Menyinggung soal regulasi, Anton Setiawan menyebutkan Undang-Undang Nomor 19 Tahun 2016 tentang Perubahan atas Undang-Undang Nomor 11 Tahun 2008 tentang Informasi dan Transaksi Elektronik. Selain itu, Peraturan Pemerintah Nomor 71 Tahun 2019 tentang Penyelenggaraan Sistem dan Transaksi Elektronik.
Di dalam Pasal 100 Ayat (2) PP Penyelenggaraan Sistem dan Transaksi Elektronik juga temaktub sanksi administratif berupa teguran tertulis, denda administratif, penghentian sementara, pemutusan akses, dan/atau dikeluarkan dari daftar.

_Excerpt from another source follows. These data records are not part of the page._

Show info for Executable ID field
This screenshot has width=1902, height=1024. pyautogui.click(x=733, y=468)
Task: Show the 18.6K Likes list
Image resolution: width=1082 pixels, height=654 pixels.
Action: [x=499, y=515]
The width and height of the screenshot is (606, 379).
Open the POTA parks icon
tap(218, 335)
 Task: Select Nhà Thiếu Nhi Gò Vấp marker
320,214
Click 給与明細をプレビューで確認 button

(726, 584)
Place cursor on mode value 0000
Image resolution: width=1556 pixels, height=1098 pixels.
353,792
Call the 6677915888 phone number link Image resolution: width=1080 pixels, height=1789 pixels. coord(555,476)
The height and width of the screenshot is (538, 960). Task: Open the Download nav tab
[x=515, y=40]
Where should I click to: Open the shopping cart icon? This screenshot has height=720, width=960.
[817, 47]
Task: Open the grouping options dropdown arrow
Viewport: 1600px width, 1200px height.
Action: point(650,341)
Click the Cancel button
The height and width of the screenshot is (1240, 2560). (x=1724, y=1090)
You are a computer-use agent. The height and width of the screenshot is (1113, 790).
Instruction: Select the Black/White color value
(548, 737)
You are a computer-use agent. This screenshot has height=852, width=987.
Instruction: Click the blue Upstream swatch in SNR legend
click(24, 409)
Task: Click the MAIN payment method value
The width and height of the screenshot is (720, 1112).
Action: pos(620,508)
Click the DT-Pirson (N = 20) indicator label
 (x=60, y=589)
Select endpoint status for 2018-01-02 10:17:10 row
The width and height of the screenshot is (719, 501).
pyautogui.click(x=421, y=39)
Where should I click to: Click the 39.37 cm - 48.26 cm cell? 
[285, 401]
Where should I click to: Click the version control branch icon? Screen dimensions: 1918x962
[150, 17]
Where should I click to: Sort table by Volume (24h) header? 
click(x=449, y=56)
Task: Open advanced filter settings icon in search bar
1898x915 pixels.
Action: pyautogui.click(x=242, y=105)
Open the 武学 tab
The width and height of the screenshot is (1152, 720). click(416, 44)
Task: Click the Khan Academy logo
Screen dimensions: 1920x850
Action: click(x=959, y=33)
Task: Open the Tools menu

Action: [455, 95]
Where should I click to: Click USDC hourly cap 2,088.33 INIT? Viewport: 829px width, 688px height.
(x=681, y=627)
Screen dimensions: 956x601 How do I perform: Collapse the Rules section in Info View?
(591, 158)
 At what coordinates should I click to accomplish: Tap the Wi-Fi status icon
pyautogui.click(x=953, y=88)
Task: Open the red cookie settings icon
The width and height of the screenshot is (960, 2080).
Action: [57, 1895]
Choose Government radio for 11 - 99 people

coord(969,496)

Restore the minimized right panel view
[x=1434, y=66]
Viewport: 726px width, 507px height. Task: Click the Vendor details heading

Namun, dendanya tidak seperti di Uni Eropa. Dalam regulasi perlindungan data pribadi bagi warga di Eropa atau General Data Protection Regulation (GDPR) ada ketentuan bahwa setiap data yang dihimpun harus diamankan dengan enkripsi. Bila terbukti lalai, penyedia jasa sistem elektronik bisa dikenai tuntutan sampai 20 juta euro.
Dalam hal ini Pemerintah tampaknya sangat berhati-hati. Di satu sisi sanksi tersebut tidak berdampak pada ekonomi, sementara di sisi lain masyarakat tidak menjadi korban penipuan terkait dengan kebocoran data.
Agar tidak bertemu dengan buah simalakama, perlu kesadaran penyedia jasa sistem dan transaksi elektronik untuk memprioritaskan keamanan data. Di satu pihak, perlu pula menumbuhkan kesadaran keamanan dalam masyarakat agar mereka tidak mudah teperdaya.
Dengan demikian, cita-cita pemerintahan sekarang ini yang menargetkan sebanyak 3.500 startup bakal terwujud sekaligus membuka lapangan kerja makin luas. Masyarakat pun merasa nyaman berbelanja secara daring di tengah pandemik COVID-19 sekarang ini.